Die großflächigen Brandwunden schmerzten, beide Hände wurden verbunden, dicke Brandblasen hatten sich gebildet. So konnte sie weder ihre Hausarbeit machen, noch die angefangenen Näharbeiten fertig stellen. Im Nähkorb lagen die gerade zugeschnittenen Kindermäntel für den Winter. Es war zum Verzweifeln, denn Geld und Zeit waren knapp und Weihnachten stand vor der Türe.
»Es war eine Scheißlage«, das sagt Christine selber über die Situation der Familie.
Da kam der ›Geldbriefträger‹ gerade recht. Ihr habt richtig gehört, ein spezieller Postbote stellte meinem Vater Otto seinen Lottogewinn zu! Ein ›Fünfer‹ im Lotto, was für 'n Glück! Den man justament so gut gebrauchen konnte, der rettete das Weihnachtsfest 1961. Ein ganz kleiner Wermutstropfen fiel jedoch ins Glas, denn diese Ausschüttung im November war nicht so hoch bemessen, wie sonst üblich. Ein magerer Gewinn, wie Christine es ausdrückte. Aber immerhin, es gab um die 2.200 DM. So überraschend, so ein Brustlöser!
Die Eltern kampierten, seit wir DDR-Flüchtlinge in Bayern eine eigene Wohnung bezogen, auf einer Klappcouch im Wohnzimmer. Was bedeutete, dass sie jeden Abend ihre Betten bauen mussten. Dieses Schlafsofa war eigentlich nicht für den Dauergebrauch konzipiert und entsprechend schmal bemessen. Eine Schlafzimmereinrichtung war deshalb für sie ein Traum. Für Möbel Schulden machen stand nicht zur Debatte, deshalb sparten die Eltern jeden Monat das Kindergeld zu diesem Zweck.
Christine erzählt weiter: »Wir gingen sofort auf Einkaufstour.
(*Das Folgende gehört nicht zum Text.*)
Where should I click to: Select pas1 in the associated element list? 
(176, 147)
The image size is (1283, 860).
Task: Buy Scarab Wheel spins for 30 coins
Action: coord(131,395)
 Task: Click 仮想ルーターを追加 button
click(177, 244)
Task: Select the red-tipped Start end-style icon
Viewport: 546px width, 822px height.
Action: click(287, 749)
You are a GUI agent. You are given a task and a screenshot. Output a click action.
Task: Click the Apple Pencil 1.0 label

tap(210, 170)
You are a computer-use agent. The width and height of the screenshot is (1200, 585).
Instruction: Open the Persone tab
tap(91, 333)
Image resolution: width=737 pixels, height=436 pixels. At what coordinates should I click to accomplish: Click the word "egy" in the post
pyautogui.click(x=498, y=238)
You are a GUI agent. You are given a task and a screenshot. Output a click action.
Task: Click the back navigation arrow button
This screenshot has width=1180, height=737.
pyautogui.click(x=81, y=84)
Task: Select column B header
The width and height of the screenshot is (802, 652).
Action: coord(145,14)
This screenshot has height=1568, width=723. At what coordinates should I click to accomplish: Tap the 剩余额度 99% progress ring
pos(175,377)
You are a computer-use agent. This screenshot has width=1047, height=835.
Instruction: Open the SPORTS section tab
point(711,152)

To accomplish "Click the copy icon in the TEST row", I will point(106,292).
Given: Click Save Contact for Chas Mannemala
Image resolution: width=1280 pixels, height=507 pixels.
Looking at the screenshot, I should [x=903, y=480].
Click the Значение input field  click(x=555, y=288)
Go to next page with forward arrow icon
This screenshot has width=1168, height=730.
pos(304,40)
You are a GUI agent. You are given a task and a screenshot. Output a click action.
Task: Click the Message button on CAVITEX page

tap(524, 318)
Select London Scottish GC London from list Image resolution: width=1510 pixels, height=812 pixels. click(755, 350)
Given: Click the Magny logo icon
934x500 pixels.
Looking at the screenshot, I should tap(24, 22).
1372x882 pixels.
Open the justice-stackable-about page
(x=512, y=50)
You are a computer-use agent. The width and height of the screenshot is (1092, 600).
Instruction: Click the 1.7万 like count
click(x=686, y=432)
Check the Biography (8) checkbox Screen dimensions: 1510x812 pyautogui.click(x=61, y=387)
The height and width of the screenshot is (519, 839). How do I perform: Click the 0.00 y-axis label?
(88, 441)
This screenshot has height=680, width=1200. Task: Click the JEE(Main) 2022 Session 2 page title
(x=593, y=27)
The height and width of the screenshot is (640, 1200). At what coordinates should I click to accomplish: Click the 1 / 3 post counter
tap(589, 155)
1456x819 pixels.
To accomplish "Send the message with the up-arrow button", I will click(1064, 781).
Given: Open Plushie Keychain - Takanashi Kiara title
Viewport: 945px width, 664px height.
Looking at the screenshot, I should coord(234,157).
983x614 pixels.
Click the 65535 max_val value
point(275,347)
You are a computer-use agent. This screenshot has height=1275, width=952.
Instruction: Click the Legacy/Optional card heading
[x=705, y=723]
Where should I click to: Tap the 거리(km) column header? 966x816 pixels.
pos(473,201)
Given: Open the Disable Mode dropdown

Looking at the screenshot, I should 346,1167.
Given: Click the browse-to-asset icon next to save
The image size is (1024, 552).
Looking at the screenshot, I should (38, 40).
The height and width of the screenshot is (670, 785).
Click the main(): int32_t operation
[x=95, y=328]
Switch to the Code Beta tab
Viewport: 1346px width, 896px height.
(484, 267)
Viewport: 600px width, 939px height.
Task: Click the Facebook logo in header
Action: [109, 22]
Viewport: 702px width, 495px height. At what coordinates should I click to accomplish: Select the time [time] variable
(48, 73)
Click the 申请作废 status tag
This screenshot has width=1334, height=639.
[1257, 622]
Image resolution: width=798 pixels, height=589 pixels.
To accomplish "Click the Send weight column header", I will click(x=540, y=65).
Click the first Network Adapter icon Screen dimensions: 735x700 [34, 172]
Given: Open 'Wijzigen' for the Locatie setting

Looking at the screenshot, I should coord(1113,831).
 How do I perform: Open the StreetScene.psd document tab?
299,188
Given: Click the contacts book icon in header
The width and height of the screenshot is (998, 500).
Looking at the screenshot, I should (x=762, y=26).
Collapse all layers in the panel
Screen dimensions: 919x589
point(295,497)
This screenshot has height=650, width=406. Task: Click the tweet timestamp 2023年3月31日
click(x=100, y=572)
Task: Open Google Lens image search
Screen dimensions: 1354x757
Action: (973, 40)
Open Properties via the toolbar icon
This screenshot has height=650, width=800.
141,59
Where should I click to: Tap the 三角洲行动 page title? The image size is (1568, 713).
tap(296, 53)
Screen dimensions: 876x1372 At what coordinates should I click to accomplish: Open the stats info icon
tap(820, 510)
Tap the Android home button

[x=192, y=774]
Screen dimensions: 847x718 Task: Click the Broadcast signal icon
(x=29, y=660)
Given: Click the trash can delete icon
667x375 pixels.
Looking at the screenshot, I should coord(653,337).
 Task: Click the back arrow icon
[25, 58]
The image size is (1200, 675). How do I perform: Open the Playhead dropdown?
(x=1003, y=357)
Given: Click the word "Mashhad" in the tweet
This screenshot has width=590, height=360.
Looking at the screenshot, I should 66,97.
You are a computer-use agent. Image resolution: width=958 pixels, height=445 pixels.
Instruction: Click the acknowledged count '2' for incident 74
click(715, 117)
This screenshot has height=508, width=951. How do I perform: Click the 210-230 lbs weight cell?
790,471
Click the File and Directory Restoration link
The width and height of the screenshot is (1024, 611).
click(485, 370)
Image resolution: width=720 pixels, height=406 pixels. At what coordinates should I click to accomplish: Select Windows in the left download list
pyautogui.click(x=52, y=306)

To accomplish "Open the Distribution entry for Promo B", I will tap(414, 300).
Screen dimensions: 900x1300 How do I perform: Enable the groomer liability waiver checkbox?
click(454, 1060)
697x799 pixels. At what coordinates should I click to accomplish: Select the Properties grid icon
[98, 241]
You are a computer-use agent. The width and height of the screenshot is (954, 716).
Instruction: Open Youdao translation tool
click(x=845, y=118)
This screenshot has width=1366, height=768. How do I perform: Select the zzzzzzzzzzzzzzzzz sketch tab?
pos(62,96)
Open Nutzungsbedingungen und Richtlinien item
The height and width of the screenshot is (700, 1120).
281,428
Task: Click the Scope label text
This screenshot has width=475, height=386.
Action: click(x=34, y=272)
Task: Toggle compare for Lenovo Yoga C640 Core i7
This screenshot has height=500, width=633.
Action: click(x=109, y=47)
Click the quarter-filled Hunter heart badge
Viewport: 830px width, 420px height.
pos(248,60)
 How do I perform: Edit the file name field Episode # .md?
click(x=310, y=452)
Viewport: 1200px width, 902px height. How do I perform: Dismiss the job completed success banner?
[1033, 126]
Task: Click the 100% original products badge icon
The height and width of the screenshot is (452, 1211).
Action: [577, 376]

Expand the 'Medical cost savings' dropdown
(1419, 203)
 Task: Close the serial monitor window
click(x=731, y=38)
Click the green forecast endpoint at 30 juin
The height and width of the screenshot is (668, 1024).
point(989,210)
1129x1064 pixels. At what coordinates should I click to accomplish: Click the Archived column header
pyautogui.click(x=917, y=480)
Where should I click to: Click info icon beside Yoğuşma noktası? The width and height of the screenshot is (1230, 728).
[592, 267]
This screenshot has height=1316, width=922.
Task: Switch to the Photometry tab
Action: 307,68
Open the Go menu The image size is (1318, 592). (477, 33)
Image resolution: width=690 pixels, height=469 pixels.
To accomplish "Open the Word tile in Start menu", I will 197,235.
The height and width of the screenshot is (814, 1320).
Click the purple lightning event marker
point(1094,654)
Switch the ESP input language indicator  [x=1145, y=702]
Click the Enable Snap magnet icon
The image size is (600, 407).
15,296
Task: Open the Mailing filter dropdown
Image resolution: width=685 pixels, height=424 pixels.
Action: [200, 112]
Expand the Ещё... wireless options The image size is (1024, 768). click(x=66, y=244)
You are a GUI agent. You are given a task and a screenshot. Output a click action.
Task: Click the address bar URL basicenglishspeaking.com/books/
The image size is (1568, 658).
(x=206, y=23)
Für euch Kinder kauften wir Rollschuhe, für die Küche einen elektrischen Heißwasserboiler und – endlich – das lang ersehnte Schlafzimmer.
Otto kannte einen Händler, der uns in Sachen Einrichtung beriet. Wir waren als ehemalige DDR-Bürger noch immer nicht mit den westdeutschen Gepflogenheiten vertraut. Nach heutigen Maßstäben würden wir in ein Einrichtungshaus gehen und die Möbel bestellen. Sei’s drum, der Handelsvertreter schickte uns ins Möbelhaus und wir suchten eine Schlafzimmereinrichtung aus. So haben wir ihm vermutlich eine satte Provision von dem Oldenburger Möbelhändler in der Nähe des Schlosses verschafft. Doch was soll ich sagen, 60 Jahre später habe ich genau diese Möbel immer noch.«
Die Eltern wählten ein klassisches Schlafzimmer, wie es seinerzeit Mode war. Helles Holz, auf Hochglanz poliert, ein fünftüriger Kleiderschrank, zwei Nachtkästchen, ein Doppelbett und eine Frisierkommode mit einem dreiteiligen Spiegel. Das höchste der Gefühle. In vielen westdeutschen Schlafzimmern dieser Zeit komplettierte eine Teppichumrandung U-förmig das Ehebett. Und eine bunte Dralon-Tagesbettdecke war der Traum der Hausfrau. Für meine Mutter blieb es auch dabei.
Späterhin wurden die Teppichböden üblich, von Wand zu Wand verlegt und es ging für die Familie wirtschaftlich voran.